## REQUIRED WORK
Only the lines below starting at the one containing "कवि केदारनाथ अग्रवाल" and ending at the one containing "[Pinterest] (370, 651)" belong in the answer, each copied exactly.
********
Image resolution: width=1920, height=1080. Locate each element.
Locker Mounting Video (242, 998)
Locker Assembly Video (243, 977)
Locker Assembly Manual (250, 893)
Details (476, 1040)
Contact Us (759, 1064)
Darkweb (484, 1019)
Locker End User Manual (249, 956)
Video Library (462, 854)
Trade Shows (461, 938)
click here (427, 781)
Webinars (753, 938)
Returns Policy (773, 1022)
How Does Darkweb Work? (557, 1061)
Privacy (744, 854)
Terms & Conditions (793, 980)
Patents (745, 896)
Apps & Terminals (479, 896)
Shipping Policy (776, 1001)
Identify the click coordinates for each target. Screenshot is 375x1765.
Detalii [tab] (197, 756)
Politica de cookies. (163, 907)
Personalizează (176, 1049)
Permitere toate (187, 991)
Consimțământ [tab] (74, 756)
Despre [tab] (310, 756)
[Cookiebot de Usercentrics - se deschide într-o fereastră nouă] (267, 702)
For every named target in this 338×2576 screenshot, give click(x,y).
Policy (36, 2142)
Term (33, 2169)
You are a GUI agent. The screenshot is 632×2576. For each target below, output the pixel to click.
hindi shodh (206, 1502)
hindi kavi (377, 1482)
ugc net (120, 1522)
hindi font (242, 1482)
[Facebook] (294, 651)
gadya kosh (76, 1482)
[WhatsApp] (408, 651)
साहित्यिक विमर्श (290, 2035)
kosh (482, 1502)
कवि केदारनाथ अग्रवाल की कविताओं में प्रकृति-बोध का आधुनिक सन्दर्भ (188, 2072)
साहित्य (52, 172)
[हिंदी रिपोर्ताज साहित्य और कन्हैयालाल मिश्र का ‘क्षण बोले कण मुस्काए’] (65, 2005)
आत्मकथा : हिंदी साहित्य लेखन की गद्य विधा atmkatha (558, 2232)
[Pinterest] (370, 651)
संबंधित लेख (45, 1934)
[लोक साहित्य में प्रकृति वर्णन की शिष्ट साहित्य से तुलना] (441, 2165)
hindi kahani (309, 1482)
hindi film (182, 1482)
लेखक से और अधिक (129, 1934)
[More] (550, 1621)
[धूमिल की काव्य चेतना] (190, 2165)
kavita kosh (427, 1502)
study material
********
## SOLUTION TO THIS EXERCISE
कवि केदारनाथ अग्रवाल की कविताओं में प्रकृति-बोध का आधुनिक सन्दर्भ (188, 2072)
साहित्य (52, 172)
[हिंदी रिपोर्ताज साहित्य और कन्हैयालाल मिश्र का ‘क्षण बोले कण मुस्काए’] (65, 2005)
आत्मकथा : हिंदी साहित्य लेखन की गद्य विधा atmkatha (558, 2232)
[Pinterest] (370, 651)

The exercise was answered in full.